-- Your objective --
Count every line below that holds "gear". The answer is the number alone.
══ Data records
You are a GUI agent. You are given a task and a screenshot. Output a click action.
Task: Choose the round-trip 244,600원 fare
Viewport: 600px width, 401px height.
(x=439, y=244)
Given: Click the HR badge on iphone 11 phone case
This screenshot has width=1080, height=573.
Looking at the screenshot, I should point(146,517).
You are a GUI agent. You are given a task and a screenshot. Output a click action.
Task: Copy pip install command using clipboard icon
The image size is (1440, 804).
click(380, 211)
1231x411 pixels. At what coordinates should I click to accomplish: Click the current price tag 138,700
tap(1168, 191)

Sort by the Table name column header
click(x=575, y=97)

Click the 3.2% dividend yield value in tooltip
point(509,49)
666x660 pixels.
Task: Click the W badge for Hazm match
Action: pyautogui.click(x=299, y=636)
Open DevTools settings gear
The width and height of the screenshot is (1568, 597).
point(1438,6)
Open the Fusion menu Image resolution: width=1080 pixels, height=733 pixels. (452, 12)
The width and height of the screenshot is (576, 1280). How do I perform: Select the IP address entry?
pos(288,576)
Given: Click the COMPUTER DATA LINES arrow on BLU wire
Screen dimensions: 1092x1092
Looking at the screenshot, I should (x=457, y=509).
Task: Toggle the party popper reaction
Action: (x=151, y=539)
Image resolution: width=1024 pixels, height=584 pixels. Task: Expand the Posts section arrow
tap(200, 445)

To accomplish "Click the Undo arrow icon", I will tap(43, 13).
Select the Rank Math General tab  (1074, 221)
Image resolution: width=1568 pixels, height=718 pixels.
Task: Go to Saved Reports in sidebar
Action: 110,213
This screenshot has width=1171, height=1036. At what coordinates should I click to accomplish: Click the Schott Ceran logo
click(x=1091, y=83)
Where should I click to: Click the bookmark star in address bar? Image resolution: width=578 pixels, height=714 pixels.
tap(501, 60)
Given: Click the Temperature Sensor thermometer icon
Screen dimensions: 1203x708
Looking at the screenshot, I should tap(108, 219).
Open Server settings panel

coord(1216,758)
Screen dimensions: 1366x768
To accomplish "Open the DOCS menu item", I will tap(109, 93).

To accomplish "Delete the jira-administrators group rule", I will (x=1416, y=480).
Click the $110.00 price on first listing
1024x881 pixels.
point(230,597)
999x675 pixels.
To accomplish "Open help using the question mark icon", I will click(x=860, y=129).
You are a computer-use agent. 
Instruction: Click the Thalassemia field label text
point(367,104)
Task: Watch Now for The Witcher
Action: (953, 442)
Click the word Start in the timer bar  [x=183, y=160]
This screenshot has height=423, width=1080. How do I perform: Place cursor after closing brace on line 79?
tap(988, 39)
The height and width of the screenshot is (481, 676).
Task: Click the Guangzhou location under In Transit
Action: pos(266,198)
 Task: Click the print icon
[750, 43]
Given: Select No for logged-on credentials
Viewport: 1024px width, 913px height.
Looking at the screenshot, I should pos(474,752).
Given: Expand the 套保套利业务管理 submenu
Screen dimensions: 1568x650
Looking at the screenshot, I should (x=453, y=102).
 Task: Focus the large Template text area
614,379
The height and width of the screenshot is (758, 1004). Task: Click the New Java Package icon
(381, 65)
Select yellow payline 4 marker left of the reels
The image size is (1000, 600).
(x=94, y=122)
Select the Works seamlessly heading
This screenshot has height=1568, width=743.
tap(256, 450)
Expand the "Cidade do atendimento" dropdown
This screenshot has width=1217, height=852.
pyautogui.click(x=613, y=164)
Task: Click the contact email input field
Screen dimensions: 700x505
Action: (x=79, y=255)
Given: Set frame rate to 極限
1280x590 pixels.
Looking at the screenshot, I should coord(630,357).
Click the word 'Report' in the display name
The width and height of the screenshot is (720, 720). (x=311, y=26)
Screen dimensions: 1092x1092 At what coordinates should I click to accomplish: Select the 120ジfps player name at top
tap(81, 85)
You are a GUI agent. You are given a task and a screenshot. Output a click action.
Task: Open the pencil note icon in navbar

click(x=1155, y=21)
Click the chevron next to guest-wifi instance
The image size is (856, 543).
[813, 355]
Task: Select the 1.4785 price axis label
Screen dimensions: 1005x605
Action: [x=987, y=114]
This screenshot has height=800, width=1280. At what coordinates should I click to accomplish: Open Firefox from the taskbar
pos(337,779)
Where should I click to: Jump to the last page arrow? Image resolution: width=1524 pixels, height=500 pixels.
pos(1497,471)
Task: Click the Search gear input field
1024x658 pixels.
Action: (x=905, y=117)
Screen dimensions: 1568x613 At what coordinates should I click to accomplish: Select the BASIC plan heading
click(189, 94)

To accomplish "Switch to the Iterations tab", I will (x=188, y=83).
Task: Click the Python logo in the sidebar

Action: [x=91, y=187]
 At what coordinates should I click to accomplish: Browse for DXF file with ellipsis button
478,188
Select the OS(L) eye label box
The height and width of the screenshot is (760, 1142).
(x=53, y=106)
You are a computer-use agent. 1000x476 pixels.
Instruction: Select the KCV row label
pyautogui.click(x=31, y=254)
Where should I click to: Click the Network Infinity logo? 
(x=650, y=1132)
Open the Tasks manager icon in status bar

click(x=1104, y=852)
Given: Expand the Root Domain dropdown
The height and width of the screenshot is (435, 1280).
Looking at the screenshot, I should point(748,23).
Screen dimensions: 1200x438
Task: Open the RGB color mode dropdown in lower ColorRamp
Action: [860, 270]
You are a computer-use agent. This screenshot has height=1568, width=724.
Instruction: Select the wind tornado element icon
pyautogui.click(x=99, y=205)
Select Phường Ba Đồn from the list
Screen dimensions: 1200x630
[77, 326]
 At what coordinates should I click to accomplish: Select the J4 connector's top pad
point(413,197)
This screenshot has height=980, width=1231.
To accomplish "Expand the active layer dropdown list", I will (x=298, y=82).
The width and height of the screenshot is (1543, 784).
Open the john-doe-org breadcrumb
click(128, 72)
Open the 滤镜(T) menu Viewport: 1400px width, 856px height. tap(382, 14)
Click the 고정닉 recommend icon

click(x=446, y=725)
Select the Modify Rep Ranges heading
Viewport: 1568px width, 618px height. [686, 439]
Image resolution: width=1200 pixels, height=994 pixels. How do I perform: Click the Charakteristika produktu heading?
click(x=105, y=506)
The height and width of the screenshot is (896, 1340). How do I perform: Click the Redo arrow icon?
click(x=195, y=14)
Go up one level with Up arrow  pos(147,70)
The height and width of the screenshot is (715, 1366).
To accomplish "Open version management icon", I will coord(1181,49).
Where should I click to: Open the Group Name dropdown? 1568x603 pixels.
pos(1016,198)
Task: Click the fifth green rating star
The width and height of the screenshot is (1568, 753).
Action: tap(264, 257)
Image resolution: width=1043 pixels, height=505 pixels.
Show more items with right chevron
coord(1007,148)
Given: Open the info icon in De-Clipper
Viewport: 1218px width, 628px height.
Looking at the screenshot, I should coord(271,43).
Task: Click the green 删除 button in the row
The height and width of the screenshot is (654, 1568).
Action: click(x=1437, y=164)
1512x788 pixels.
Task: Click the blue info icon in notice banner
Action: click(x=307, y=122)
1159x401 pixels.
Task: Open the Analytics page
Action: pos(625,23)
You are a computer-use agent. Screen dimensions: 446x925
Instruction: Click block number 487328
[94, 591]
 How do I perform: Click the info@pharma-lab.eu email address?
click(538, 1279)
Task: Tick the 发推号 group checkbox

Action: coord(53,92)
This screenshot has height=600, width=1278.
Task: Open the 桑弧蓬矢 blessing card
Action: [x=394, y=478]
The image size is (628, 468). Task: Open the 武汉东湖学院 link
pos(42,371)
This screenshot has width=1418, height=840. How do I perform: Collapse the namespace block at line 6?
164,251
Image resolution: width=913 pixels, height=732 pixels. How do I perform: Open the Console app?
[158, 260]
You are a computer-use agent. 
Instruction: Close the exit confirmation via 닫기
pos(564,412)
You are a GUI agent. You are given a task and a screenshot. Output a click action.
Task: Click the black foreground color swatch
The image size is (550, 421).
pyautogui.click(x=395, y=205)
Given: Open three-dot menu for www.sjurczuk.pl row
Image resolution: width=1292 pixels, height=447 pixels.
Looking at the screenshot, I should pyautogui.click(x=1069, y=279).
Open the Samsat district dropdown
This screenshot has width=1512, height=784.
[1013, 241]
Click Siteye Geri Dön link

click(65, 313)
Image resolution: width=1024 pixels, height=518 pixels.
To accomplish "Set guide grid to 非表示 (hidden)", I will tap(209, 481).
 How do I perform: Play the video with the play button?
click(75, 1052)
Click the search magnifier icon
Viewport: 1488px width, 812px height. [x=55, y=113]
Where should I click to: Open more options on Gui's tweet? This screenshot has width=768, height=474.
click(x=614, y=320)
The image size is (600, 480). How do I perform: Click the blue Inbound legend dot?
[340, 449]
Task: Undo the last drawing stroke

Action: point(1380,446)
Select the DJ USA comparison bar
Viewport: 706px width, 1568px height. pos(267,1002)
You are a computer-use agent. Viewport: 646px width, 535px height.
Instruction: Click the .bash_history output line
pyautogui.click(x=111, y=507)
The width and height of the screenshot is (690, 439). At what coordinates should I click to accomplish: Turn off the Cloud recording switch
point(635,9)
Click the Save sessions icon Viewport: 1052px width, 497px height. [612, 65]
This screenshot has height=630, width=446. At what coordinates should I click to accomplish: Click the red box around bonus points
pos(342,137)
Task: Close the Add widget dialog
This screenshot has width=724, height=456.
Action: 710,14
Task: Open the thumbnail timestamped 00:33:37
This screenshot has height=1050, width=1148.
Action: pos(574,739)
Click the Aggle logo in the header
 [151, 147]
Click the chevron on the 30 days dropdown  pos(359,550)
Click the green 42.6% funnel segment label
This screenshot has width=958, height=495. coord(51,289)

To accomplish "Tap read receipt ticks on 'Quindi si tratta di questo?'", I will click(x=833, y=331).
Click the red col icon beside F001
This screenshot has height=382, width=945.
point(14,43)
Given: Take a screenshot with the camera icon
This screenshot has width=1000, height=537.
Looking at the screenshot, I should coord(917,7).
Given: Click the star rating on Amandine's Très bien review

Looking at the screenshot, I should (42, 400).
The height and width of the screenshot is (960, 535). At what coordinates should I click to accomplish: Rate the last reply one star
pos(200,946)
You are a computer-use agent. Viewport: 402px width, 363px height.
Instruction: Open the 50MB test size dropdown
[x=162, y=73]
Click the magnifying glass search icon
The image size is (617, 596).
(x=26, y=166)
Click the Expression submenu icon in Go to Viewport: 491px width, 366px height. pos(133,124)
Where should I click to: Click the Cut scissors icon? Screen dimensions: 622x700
════
-- Solved exercise --
2